第46章 天才と天才
ネジ「……」
酷く、不愉快そうに顔を歪めるネジに、キリは口を開いた。
キリ「最後の技は、ヒナタが私に教えてくれた」
ネジ「!」
ネジも言われずとも……わかっていた。あの技は、もう何度経験してきたかわからない日向の流派だった。

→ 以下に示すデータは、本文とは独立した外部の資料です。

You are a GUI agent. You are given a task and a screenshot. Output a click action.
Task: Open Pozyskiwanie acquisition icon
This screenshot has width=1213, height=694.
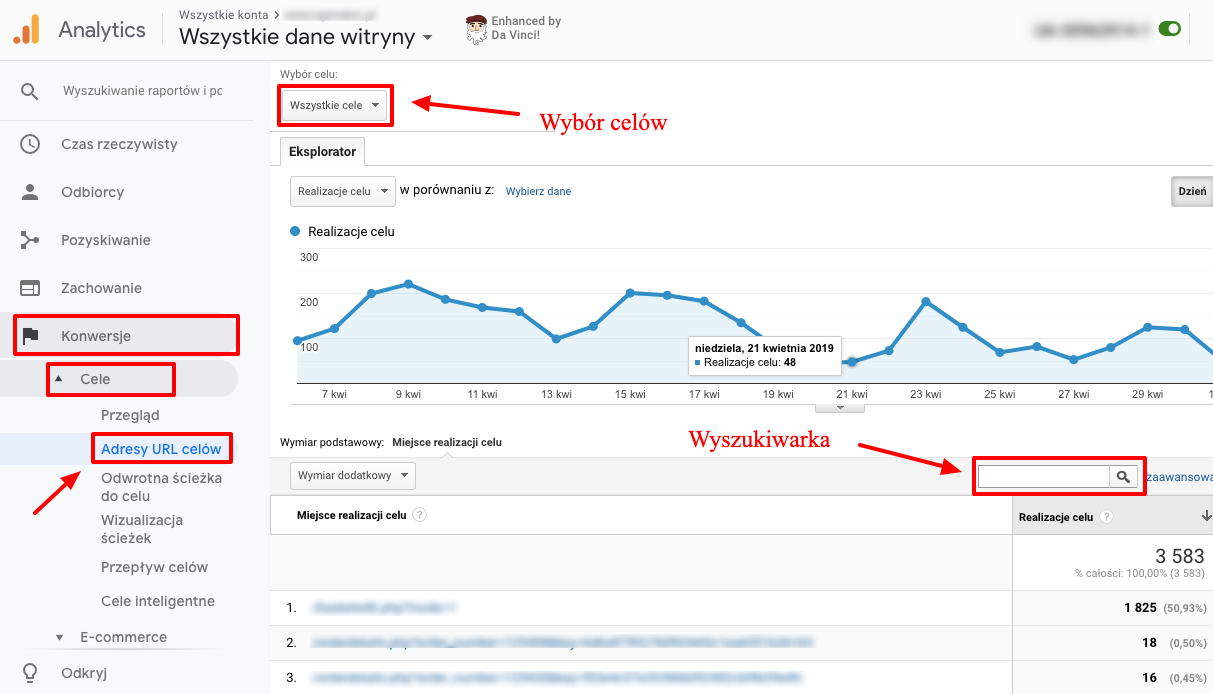tap(30, 240)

キリ「私の体術を元より何倍も上達させてくれたのは、シカクさん」
あの二人を、弱いなんて言わせない。
キリ「二人に、謝罪してもらうわ」
私にじゃなくて、ヒナタとシカク本人に。
そんな強い眼差しをキリから向けられたネジは、険しい表情を見せた。
ネジ「……」
ガイ「部下の非礼は、俺が誠心誠意償おう! キリ、この通りだ!!」
ガバッと美しい詫びを見せるガイに、キリは少し戸惑いを見せる。
キリ「頭を上げて下さい」
ガイ「怒りが収まらない気持ちはわかる。だが、この通りだ。……日向の根は思っているよりも深い」
ガイは重く口を閉ざした。シカクならばいざ知らず、ネジがヒナタ本人に謝罪というのは酷過ぎる話だ。
部下の失態、すなわち己の失態。
その尻ぬぐいを上の者が行うのは、当然のことだ。
ガイ(俺が頭を下げることで引いてくれればいいが……)
キリ「……関係ないわ」
ガイ(っ……やはり駄目か……!)
キリ「宗家も分家も私には関係ない。仮にあなたが宗家で、ヒナタが分家だったとしても、どうだっていいこと」
ネジ.ガイ「!!」
キリ「……あなた、ヒナタが嫌い? ヒナタに会った事があるの?」
ネジ「……ヒナタ様には、昔お会いした事がある」
キリ「その時、ヒナタに何かされたの?」
ネジ「……」
キリ「そうじゃないなら、ヒナタもいい迷惑。あなたがそういう理由に、ヒナタ本人が関係ないなら、約束は守ってもらうわ」
ガイには申し訳ないが、とガイを気にかけながら、キリは少しためらいがちにそう溢した。